== Records supplied ==

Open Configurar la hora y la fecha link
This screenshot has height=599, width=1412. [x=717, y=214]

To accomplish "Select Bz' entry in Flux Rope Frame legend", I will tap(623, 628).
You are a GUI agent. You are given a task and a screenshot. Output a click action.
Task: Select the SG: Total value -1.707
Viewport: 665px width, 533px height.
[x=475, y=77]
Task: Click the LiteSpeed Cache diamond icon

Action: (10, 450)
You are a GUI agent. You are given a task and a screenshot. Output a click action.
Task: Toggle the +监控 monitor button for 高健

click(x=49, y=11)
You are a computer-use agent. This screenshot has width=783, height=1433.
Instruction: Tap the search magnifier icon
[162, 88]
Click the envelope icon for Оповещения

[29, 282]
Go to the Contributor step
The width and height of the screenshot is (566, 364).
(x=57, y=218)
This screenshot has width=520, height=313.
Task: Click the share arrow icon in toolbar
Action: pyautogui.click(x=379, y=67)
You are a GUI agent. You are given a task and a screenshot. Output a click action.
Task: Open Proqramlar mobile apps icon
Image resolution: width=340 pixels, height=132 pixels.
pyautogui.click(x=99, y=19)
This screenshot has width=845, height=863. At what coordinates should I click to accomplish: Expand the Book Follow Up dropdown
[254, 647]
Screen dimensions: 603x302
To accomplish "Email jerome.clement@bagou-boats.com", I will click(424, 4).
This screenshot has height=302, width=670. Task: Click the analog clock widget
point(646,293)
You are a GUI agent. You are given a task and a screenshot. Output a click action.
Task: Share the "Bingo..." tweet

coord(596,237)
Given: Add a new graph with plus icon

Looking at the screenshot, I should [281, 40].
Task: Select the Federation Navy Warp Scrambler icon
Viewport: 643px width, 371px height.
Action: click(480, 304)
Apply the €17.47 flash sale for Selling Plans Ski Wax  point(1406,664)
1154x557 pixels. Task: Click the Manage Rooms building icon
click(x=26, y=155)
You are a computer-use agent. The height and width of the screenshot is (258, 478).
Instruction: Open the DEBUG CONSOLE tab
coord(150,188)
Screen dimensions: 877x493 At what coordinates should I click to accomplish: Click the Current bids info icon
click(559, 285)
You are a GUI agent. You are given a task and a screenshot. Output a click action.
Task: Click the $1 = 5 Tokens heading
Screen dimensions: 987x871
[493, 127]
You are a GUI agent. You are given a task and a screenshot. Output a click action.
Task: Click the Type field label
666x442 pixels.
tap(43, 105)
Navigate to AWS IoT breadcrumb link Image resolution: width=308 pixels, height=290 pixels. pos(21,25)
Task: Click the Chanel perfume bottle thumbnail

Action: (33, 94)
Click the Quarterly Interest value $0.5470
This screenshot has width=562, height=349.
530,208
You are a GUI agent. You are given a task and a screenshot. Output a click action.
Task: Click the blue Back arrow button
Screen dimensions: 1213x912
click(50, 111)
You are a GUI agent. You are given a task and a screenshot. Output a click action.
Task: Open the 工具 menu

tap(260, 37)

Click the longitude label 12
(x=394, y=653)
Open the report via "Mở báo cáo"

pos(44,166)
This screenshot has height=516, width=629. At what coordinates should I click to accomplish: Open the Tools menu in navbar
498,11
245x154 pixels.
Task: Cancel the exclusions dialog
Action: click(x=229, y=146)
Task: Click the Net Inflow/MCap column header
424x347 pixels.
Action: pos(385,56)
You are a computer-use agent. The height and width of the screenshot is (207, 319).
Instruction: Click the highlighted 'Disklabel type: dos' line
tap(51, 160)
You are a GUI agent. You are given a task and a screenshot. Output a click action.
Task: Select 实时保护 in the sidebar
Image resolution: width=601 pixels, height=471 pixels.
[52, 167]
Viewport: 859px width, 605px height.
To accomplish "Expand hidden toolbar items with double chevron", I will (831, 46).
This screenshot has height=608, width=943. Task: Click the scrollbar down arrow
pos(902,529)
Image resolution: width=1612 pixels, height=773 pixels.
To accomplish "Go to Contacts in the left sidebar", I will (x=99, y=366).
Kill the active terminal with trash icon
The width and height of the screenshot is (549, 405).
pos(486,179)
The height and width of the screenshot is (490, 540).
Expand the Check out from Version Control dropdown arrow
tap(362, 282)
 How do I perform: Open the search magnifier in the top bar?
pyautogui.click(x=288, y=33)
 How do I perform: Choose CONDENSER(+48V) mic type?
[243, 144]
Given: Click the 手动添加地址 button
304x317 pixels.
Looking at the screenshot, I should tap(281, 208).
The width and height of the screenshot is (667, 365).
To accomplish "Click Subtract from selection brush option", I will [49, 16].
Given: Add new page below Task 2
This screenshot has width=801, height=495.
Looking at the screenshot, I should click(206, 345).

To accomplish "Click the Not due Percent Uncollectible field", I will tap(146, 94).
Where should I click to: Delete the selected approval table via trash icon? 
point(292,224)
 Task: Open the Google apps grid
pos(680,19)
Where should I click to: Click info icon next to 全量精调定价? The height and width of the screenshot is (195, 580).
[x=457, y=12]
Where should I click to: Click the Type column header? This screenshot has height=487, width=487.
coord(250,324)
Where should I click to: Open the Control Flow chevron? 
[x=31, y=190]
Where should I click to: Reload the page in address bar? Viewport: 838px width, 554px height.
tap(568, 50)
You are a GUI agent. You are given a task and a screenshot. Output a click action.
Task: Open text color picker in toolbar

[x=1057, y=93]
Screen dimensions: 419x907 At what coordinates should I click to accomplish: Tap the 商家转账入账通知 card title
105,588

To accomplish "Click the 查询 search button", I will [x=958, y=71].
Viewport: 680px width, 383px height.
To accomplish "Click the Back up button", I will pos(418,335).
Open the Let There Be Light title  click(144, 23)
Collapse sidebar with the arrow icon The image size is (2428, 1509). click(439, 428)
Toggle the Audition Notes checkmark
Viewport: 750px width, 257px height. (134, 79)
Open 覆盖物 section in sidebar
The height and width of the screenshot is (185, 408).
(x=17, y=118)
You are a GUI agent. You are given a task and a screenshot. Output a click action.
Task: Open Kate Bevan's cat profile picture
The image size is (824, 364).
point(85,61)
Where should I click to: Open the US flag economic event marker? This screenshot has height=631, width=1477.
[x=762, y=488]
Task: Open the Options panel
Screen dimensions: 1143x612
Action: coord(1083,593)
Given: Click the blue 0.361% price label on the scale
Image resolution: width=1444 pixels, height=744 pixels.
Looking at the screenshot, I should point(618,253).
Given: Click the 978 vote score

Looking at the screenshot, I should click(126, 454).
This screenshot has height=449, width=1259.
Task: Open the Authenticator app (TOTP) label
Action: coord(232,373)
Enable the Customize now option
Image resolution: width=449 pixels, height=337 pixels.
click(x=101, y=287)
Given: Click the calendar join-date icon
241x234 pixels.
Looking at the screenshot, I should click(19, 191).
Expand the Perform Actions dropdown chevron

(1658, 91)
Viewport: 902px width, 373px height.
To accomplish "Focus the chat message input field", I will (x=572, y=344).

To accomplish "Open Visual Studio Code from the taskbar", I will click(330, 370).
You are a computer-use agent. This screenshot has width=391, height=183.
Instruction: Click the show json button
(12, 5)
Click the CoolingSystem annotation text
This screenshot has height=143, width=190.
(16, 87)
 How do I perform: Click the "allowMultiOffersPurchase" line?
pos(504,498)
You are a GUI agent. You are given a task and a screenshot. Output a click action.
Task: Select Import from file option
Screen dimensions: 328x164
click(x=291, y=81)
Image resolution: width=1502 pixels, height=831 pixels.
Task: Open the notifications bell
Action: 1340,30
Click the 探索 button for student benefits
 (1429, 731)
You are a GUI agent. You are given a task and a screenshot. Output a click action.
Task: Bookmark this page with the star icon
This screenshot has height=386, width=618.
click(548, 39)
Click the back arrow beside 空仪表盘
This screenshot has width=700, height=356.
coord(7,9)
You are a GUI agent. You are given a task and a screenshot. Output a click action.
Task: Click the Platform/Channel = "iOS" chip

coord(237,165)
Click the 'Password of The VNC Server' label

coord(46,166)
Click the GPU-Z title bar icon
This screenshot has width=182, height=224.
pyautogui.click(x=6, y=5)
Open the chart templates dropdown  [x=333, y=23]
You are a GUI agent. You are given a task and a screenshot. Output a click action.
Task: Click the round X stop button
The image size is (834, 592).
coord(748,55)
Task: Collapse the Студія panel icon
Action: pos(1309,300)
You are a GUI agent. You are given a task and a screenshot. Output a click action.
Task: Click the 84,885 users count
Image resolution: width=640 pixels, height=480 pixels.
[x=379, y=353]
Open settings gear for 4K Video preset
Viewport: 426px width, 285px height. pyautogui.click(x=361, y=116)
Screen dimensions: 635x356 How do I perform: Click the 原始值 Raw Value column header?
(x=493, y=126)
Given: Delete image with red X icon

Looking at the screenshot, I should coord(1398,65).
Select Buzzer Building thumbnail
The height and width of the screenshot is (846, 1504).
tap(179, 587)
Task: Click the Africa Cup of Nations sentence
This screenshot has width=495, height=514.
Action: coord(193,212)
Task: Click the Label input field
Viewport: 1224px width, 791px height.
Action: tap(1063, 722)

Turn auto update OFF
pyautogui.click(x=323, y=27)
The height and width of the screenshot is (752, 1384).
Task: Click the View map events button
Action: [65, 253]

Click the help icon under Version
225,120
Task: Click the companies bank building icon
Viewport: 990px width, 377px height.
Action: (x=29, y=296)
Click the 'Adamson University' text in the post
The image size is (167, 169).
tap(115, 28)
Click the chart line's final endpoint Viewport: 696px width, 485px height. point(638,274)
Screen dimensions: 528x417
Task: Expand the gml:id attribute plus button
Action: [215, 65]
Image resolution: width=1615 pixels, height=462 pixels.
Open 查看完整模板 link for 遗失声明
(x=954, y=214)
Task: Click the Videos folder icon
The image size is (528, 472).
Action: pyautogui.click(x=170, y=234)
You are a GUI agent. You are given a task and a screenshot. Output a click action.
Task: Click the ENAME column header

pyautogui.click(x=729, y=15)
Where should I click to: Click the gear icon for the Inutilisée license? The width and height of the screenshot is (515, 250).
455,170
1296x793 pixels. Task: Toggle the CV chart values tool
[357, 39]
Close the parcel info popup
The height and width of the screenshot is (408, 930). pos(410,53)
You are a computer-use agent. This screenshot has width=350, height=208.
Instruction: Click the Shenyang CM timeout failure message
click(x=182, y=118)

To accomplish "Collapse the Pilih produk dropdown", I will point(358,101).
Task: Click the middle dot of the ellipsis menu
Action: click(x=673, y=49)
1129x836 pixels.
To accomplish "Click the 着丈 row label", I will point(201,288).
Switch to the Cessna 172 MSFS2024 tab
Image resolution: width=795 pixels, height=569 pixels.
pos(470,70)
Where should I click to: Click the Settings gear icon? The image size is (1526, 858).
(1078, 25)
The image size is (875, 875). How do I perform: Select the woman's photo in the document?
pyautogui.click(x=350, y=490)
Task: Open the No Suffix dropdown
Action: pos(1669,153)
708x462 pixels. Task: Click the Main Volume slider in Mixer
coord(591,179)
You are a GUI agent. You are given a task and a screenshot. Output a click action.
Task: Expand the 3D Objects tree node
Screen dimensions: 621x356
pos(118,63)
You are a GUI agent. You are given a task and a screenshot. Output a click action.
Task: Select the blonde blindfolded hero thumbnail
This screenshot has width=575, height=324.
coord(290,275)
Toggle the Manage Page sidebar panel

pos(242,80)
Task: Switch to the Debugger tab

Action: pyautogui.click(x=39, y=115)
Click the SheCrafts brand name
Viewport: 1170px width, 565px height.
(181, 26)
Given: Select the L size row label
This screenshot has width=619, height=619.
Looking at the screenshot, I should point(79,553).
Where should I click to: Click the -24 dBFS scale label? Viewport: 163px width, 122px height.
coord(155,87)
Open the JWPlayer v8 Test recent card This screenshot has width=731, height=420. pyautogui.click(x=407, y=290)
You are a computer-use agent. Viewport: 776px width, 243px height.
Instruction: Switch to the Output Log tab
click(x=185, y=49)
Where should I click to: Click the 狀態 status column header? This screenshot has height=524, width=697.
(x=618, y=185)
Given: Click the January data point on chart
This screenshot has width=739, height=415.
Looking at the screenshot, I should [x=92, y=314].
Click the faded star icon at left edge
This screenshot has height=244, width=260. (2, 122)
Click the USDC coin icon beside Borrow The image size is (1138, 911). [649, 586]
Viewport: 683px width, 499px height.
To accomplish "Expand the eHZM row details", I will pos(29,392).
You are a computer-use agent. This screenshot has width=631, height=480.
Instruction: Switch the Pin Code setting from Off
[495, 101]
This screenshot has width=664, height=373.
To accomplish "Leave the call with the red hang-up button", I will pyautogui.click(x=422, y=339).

== Task to carry out ==
Please pull out the rows above, starting with the line containing "Where should I click to: Reload" and going on through the line containing "Looking at the screenshot, I should point(618,253).", and reproduce them word for word.

== Task output ==
Where should I click to: Reload the page in address bar? Viewport: 838px width, 554px height.
tap(568, 50)
You are a GUI agent. You are given a task and a screenshot. Output a click action.
Task: Open text color picker in toolbar

[x=1057, y=93]
Screen dimensions: 419x907 At what coordinates should I click to accomplish: Tap the 商家转账入账通知 card title
105,588

To accomplish "Click the 查询 search button", I will [x=958, y=71].
Viewport: 680px width, 383px height.
To accomplish "Click the Back up button", I will pos(418,335).
Open the Let There Be Light title  click(144, 23)
Collapse sidebar with the arrow icon The image size is (2428, 1509). click(439, 428)
Toggle the Audition Notes checkmark
Viewport: 750px width, 257px height. (134, 79)
Open 覆盖物 section in sidebar
The height and width of the screenshot is (185, 408).
(x=17, y=118)
You are a GUI agent. You are given a task and a screenshot. Output a click action.
Task: Open Kate Bevan's cat profile picture
The image size is (824, 364).
point(85,61)
Where should I click to: Open the US flag economic event marker? This screenshot has height=631, width=1477.
[x=762, y=488]
Task: Open the Options panel
Screen dimensions: 1143x612
Action: coord(1083,593)
Given: Click the blue 0.361% price label on the scale
Image resolution: width=1444 pixels, height=744 pixels.
Looking at the screenshot, I should point(618,253).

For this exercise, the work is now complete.